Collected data
▼▼▼
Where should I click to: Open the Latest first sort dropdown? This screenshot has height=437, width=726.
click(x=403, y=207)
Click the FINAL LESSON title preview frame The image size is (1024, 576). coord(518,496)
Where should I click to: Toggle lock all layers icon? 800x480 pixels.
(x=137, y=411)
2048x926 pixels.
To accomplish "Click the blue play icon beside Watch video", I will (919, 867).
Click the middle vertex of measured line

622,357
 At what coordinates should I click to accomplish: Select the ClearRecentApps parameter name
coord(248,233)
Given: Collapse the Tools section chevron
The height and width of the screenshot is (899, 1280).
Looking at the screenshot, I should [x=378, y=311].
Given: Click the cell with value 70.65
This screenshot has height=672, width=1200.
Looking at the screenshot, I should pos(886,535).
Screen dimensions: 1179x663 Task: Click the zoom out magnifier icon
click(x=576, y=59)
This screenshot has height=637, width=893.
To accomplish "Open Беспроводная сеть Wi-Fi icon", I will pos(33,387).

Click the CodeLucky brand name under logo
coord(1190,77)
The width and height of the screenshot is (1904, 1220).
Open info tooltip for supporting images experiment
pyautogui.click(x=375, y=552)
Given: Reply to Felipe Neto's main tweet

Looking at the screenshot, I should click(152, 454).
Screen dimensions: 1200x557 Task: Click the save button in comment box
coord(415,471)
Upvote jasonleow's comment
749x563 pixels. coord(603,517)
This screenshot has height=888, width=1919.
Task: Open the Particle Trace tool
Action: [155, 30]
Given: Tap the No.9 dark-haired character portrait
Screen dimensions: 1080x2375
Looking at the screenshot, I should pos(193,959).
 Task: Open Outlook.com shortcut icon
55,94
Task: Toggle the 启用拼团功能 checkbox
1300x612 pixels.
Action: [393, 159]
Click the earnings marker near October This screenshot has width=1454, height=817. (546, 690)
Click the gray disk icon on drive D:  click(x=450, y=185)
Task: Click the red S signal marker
▲▲▲
What this task involves
Extract every line from the records above that contains the word "marker".

Answer box
Click the earnings marker near October This screenshot has width=1454, height=817. (546, 690)
Task: Click the red S signal marker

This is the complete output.